Replace All Teeth Permanently – Implants can support an entire arch of upper or lower replacement teeth that are fixed into the mouth and are never removed. Sometimes the new teeth can be supported by as few as four implants. It’s comparable to the structure of a table, which only needs four legs to hold it up. In cases where jawbone density and volume have deteriorated, five or six implants might be needed to support a row of 10-12 teeth. Dental implant replacement teeth protect your jawbone, won’t slip, and should last a lifetime.
Aren’t Implants Expensive? – The initial costs of dental implants may seem high when compared to the cost of bridges and dentures, but it’s important to consider the lifetime costs of each tooth replacement option. With proper care, your implant will last your entire life, while bridges and dentures may need to be replaced several times.

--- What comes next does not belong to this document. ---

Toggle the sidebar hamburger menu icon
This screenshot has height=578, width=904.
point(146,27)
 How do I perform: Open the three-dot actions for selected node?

Dental implants offer several benefits that other replacement options don’t, including:
- No Jawbone Loss – Your teeth roots constantly stimulate your jawbone and keep it strong. When you lose a tooth, the bone underneath begins to recede. Since dental implants take the place of your roots, you don’t have to worry about jawbone loss.
- Better Chewing – If you choose dentures to replace lost teeth, you may not be able to eat certain hard foods. Eating isn’t a problem with dental implants.
- Easy Care – You’ll care for your implants the same way you do your natural teeth. Infections are rare if you practice good oral hygiene.